HOW TO COMPLETE THIS TASK:
A faithful repeat of all the records, with no image kept, is the required answer.

++++++++

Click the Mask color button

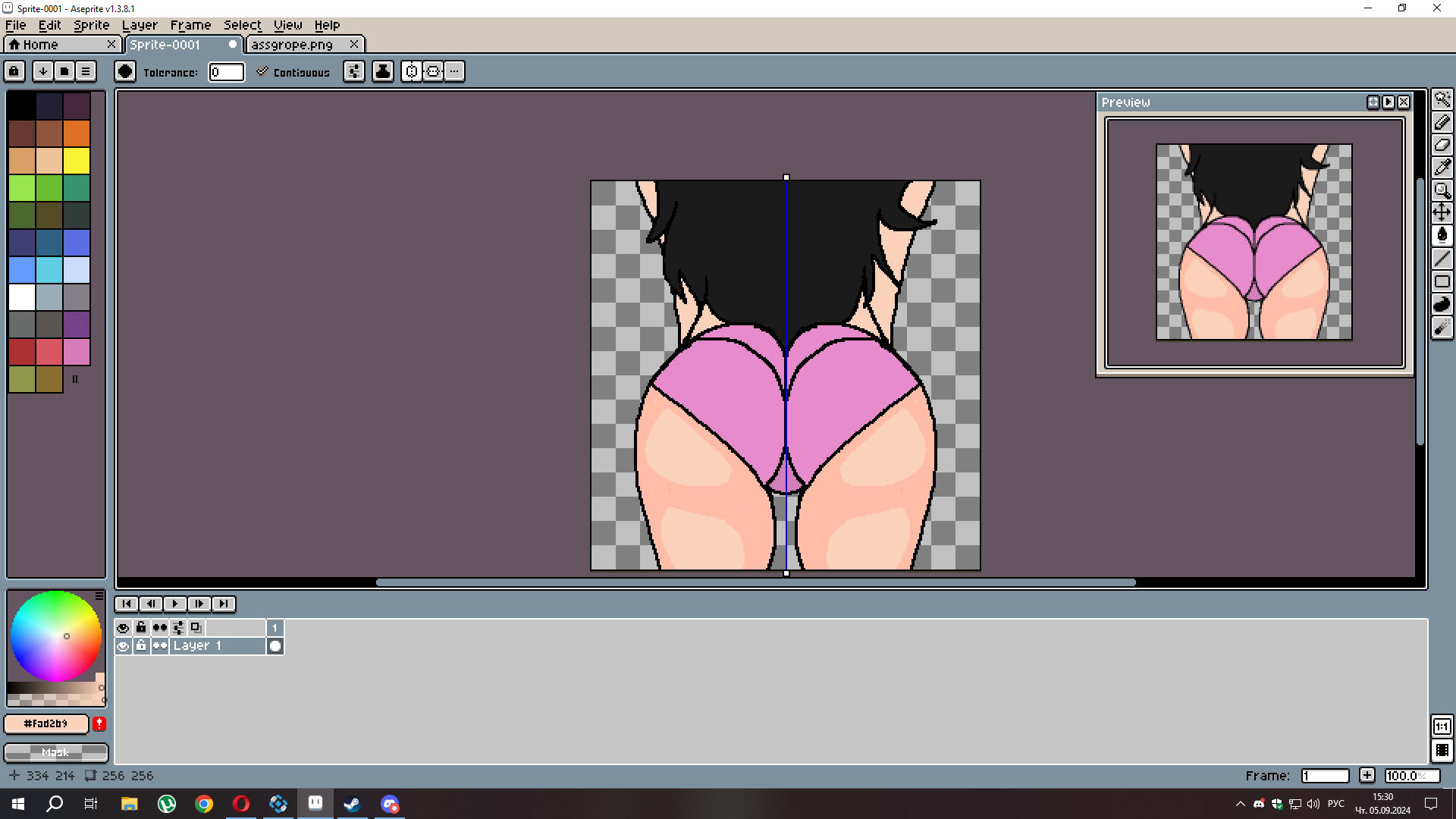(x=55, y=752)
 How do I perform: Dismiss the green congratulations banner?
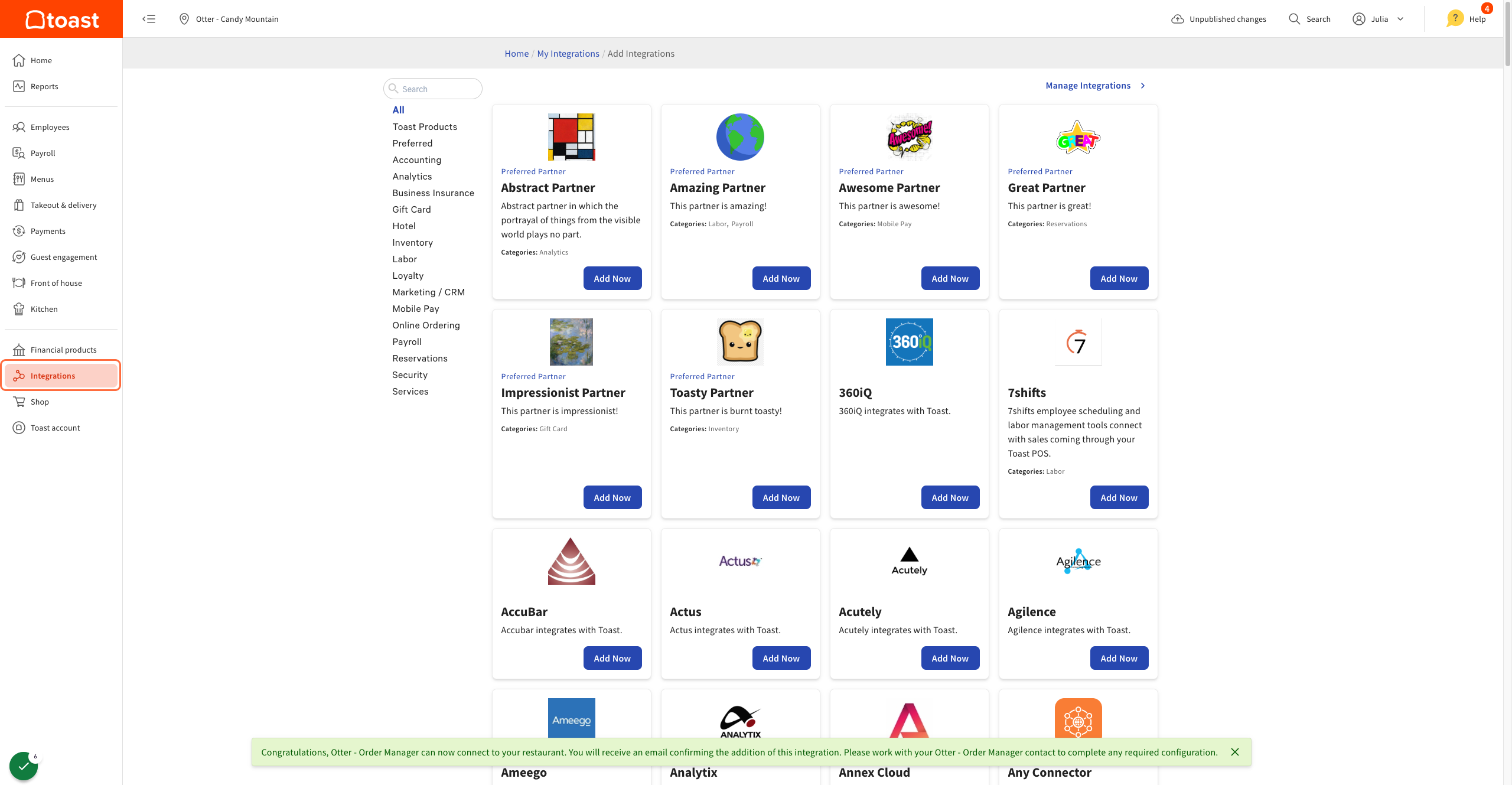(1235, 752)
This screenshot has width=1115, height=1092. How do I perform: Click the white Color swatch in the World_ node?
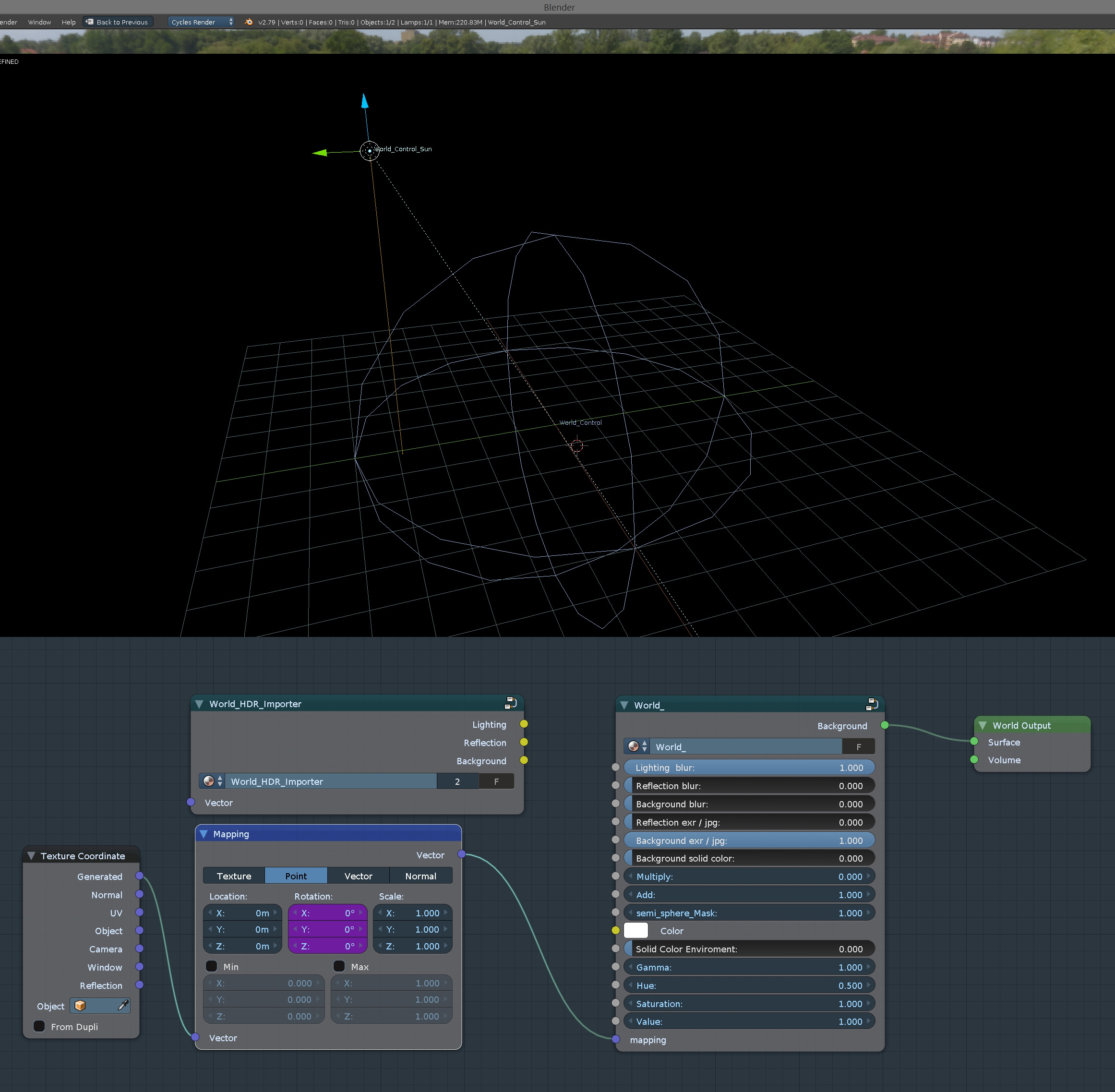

++++++++

SOLUTION TO THE EXERCISE:
Click the Mask color button

(x=55, y=752)
 How do I perform: Dismiss the green congratulations banner?
(1235, 752)
This screenshot has width=1115, height=1092. How do I perform: Click the white Color swatch in the World_ node?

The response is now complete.